INSTRUCTIONS FOR THE TASK: Exactly the lines from the one with "Animal healthcare (535, 2374)" through the last line of the listing must be given again.

/---

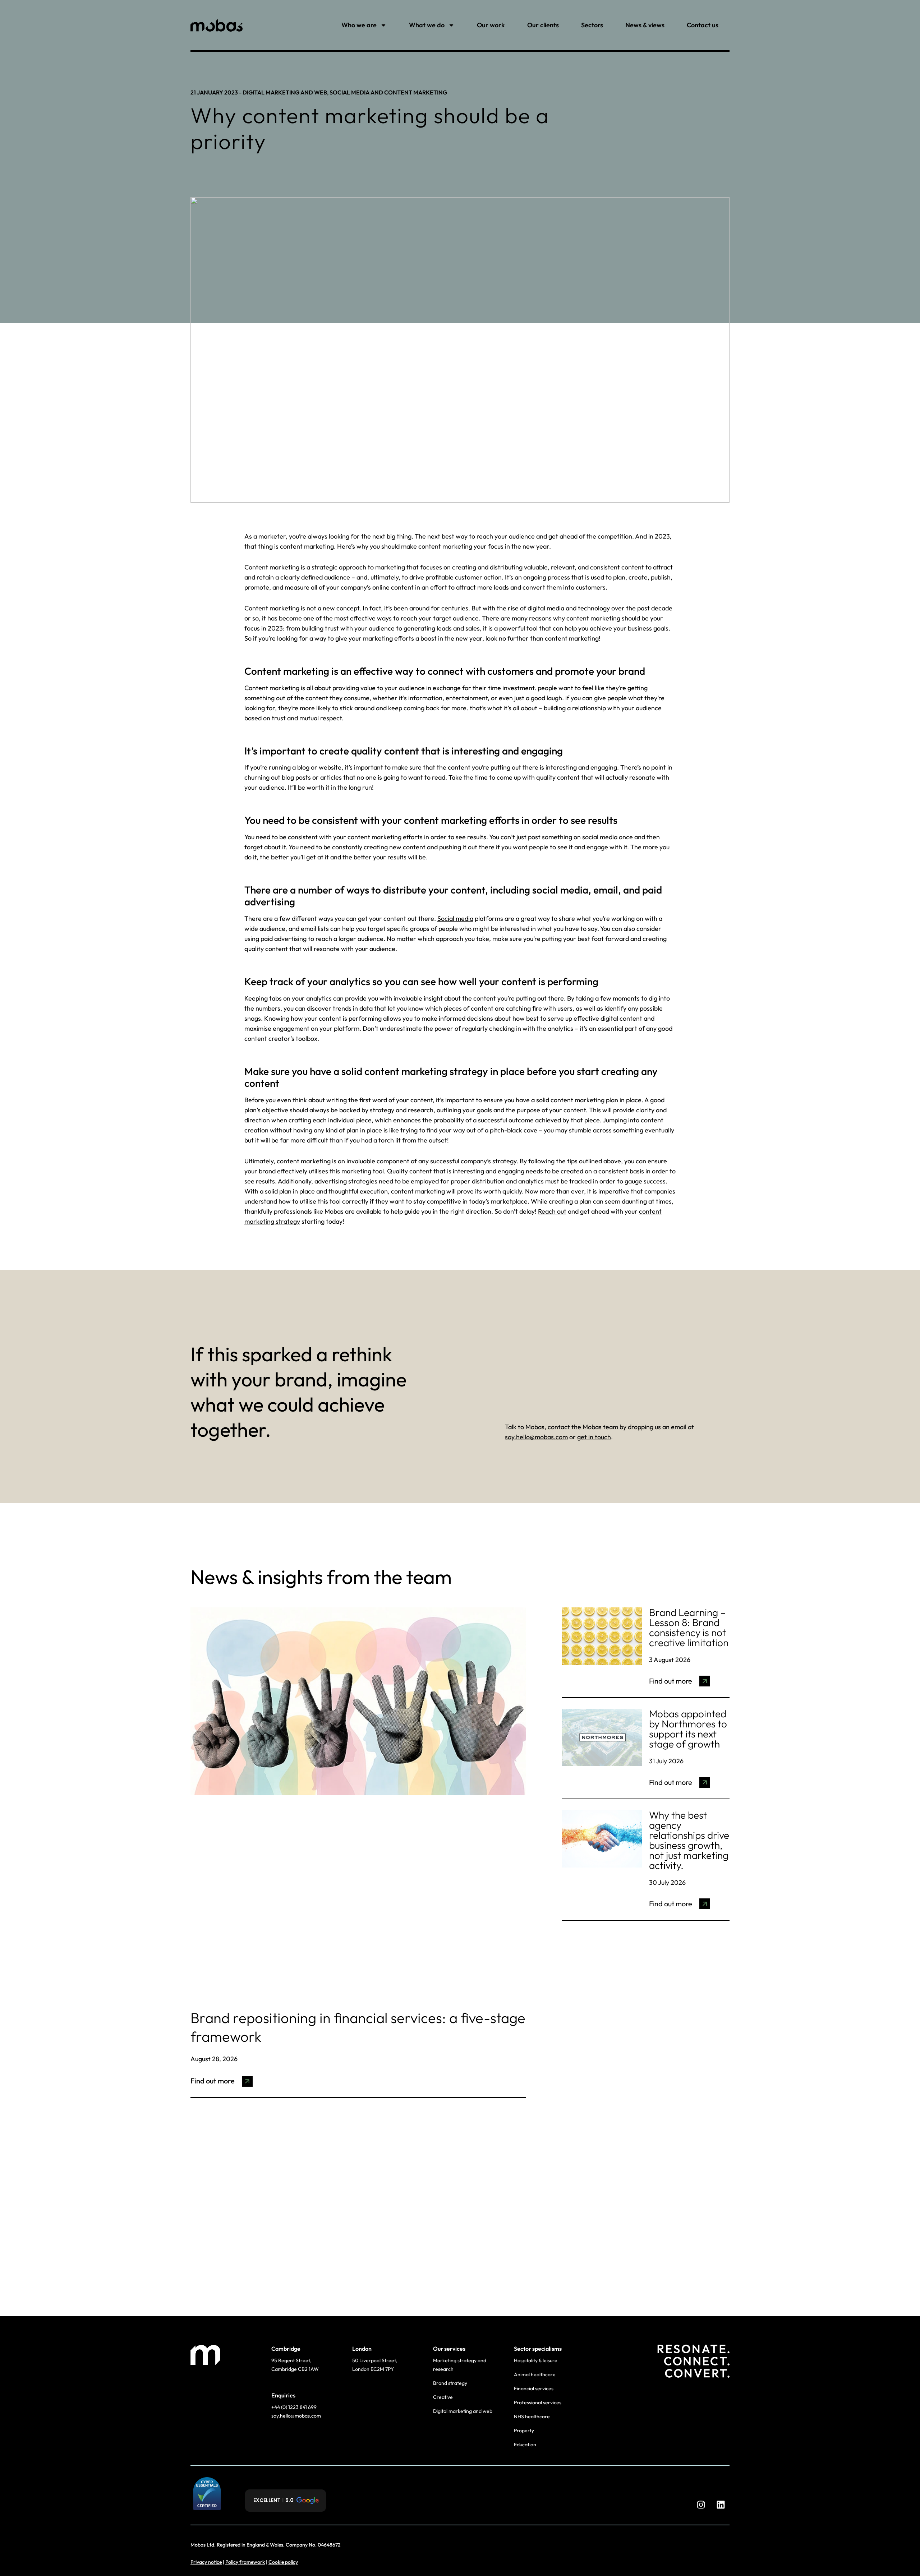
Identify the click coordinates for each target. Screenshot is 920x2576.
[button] (285, 2500)
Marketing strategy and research (459, 2364)
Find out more (212, 2080)
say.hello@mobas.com (536, 1437)
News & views (644, 25)
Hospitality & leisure (535, 2360)
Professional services (537, 2402)
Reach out (552, 1211)
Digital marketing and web (462, 2411)
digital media (546, 608)
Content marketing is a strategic (290, 567)
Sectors (592, 25)
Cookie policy (283, 2562)
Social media (455, 918)
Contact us (702, 25)
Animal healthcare (535, 2374)
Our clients (543, 25)
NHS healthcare (532, 2416)
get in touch (594, 1437)
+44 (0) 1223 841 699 (294, 2407)
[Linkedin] (721, 2505)
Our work (491, 25)
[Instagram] (701, 2505)
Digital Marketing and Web (285, 92)
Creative (443, 2397)
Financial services (533, 2388)
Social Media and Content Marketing (388, 92)
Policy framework (245, 2562)
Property (524, 2430)
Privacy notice (206, 2562)
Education (525, 2444)
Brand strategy (450, 2383)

\---

WRITTEN REPLY:
Animal healthcare (535, 2374)
Our clients (543, 25)
NHS healthcare (532, 2416)
get in touch (594, 1437)
+44 (0) 1223 841 699 (294, 2407)
[Linkedin] (721, 2505)
Our work (491, 25)
[Instagram] (701, 2505)
Digital Marketing and Web (285, 92)
Creative (443, 2397)
Financial services (533, 2388)
Social Media and Content Marketing (388, 92)
Policy framework (245, 2562)
Property (524, 2430)
Privacy notice (206, 2562)
Education (525, 2444)
Brand strategy (450, 2383)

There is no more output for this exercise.